**TASK ITEM:** In the records below, the part to copy starts at the line containing "Screen dimensions: 800x389" and goes to the last line; output it exactly, without pictures.

**Collected data:**
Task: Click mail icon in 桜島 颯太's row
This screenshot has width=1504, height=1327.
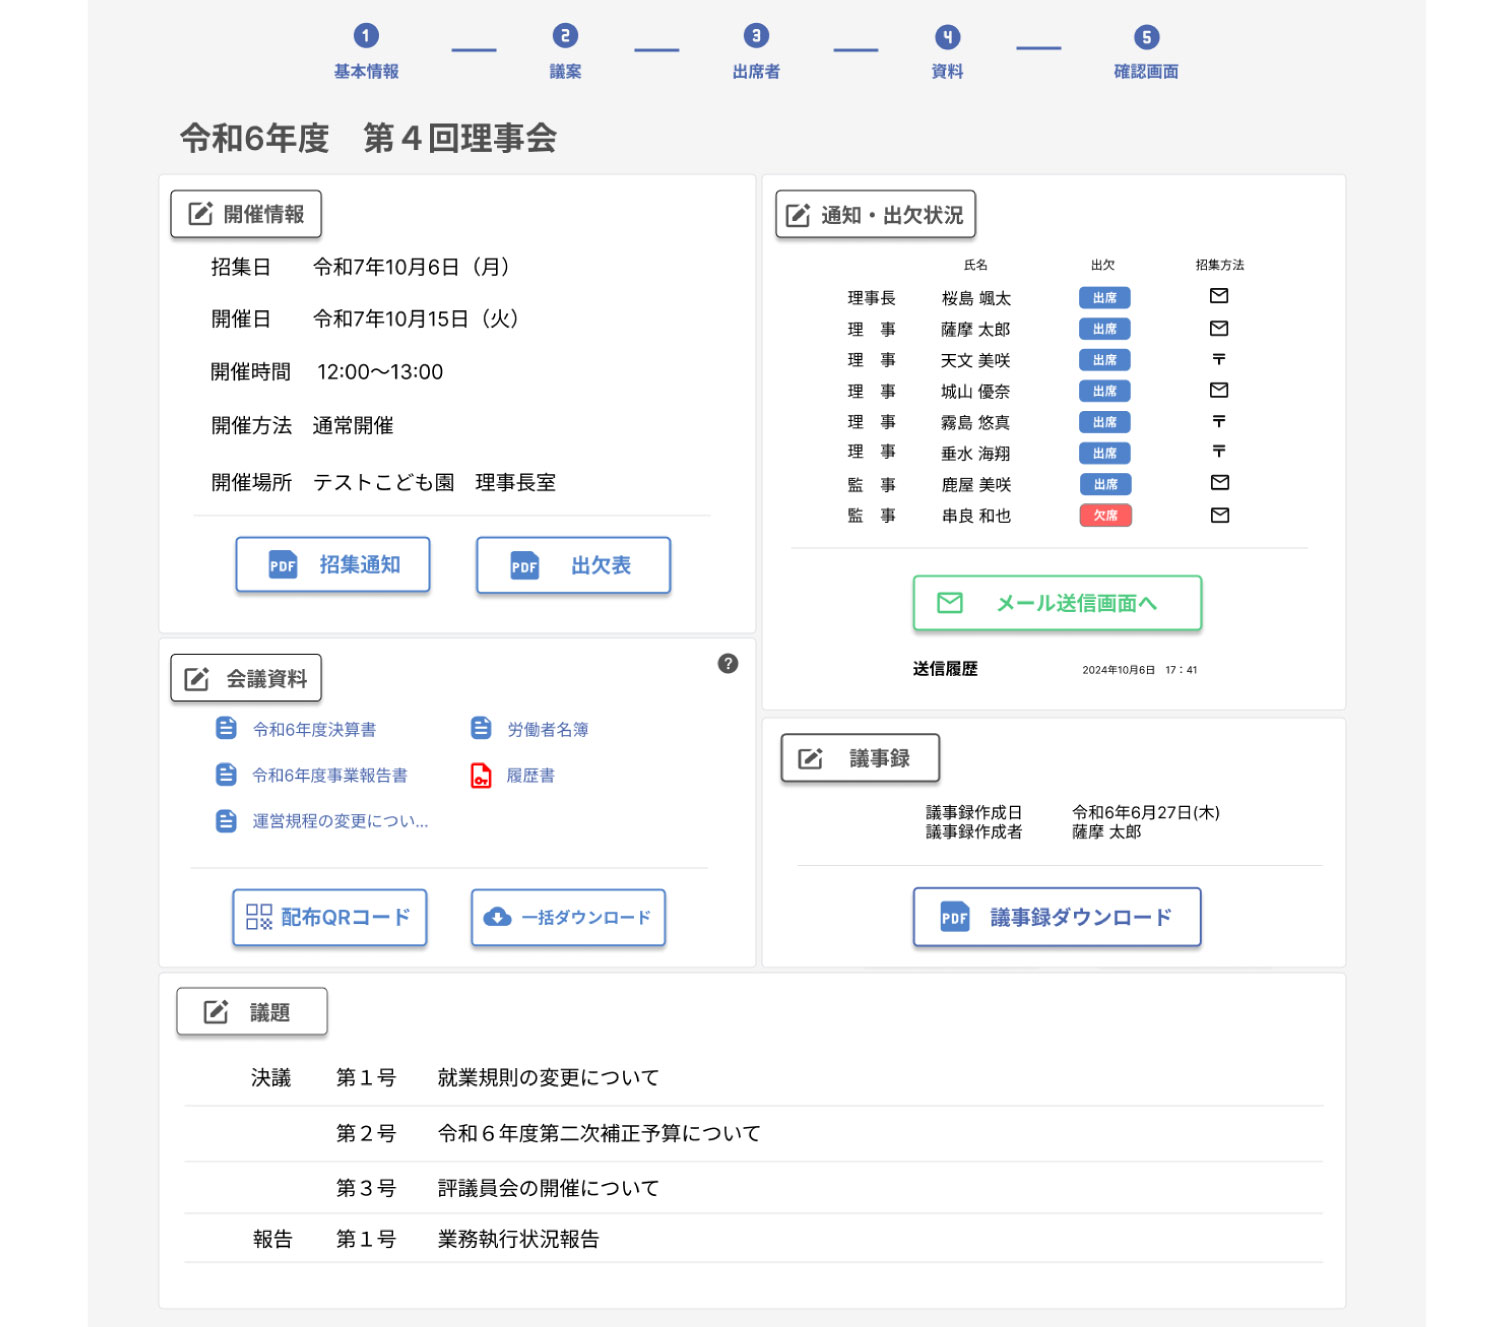Action: [1218, 296]
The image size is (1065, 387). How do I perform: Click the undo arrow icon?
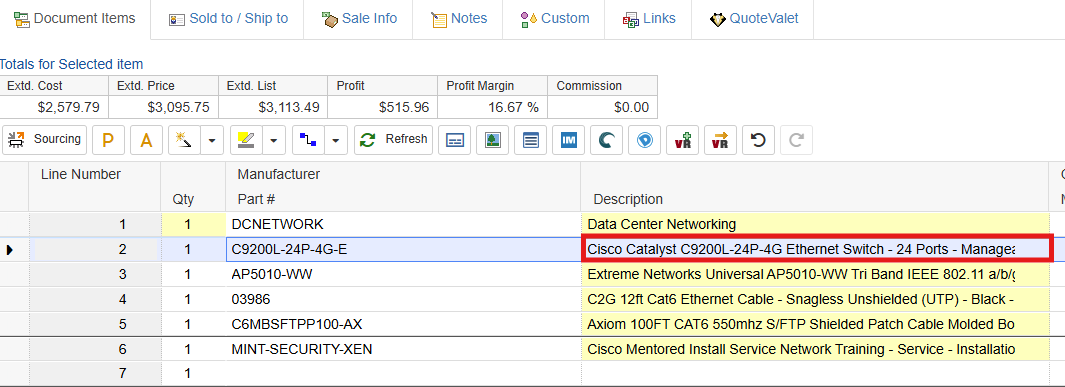[x=758, y=140]
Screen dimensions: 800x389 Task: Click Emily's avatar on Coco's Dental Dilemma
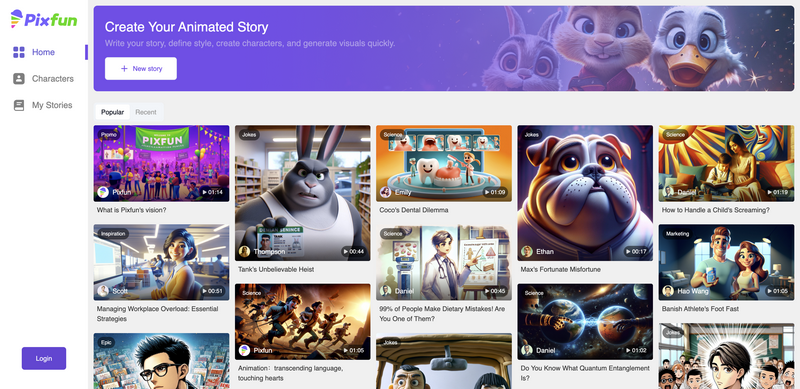pos(386,192)
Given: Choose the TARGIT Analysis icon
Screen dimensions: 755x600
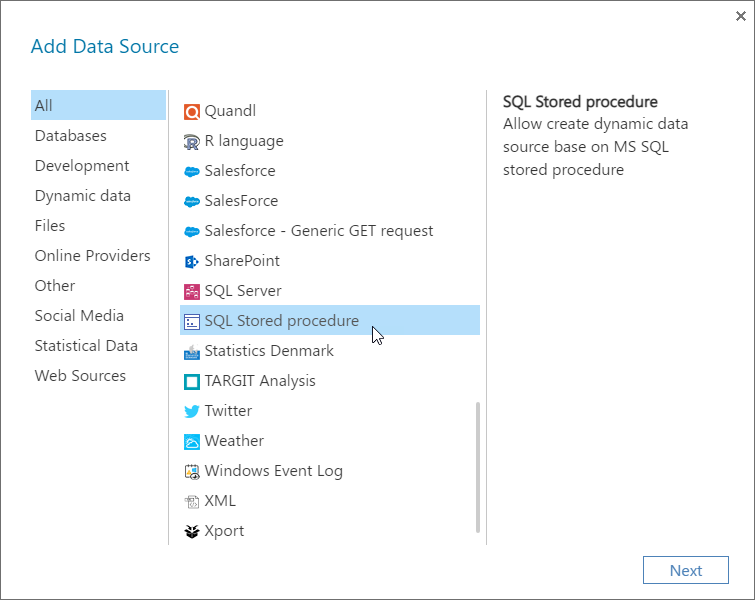Looking at the screenshot, I should pyautogui.click(x=192, y=382).
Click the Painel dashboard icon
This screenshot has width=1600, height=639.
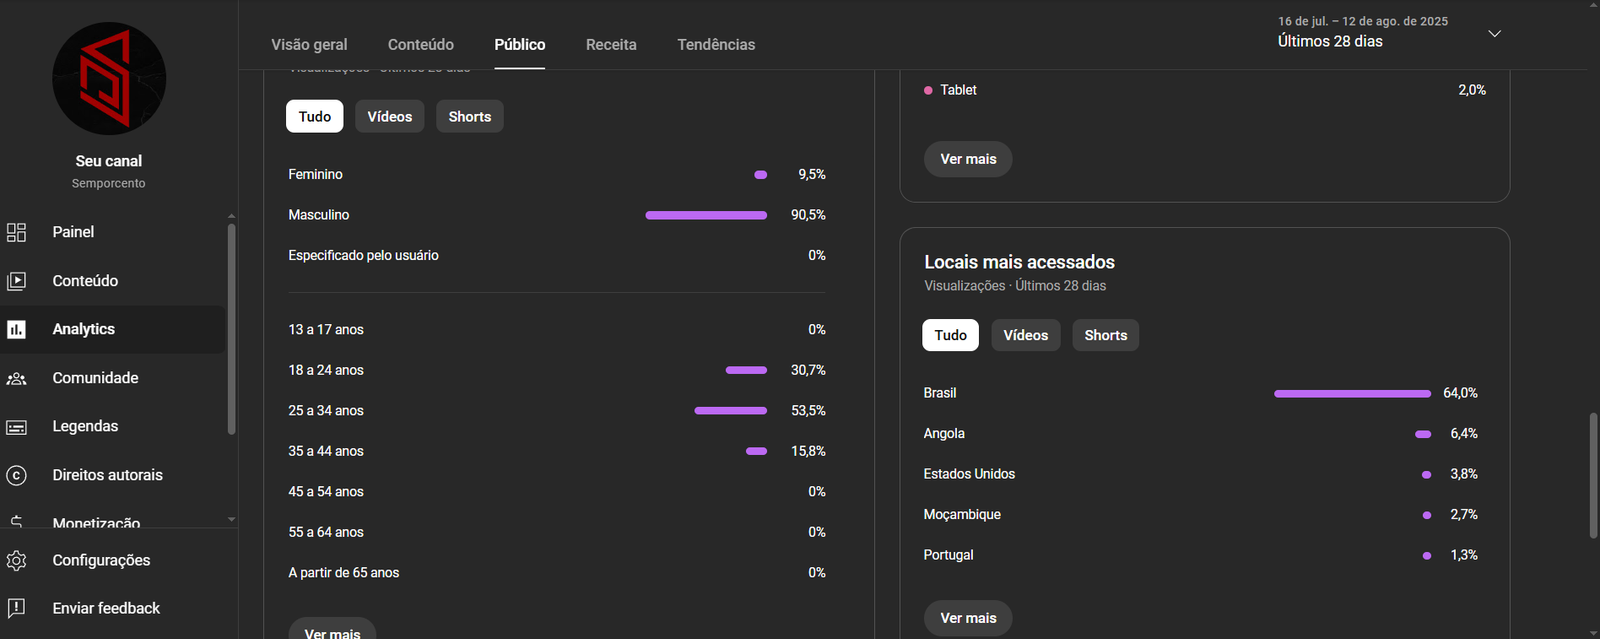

**TASK OUTPUT:**
Screen dimensions: 800x389 Task: Click Emily's avatar on Coco's Dental Dilemma
pos(386,192)
Given: Choose the TARGIT Analysis icon
Screen dimensions: 755x600
Looking at the screenshot, I should pyautogui.click(x=192, y=382).
Click the Painel dashboard icon
This screenshot has width=1600, height=639.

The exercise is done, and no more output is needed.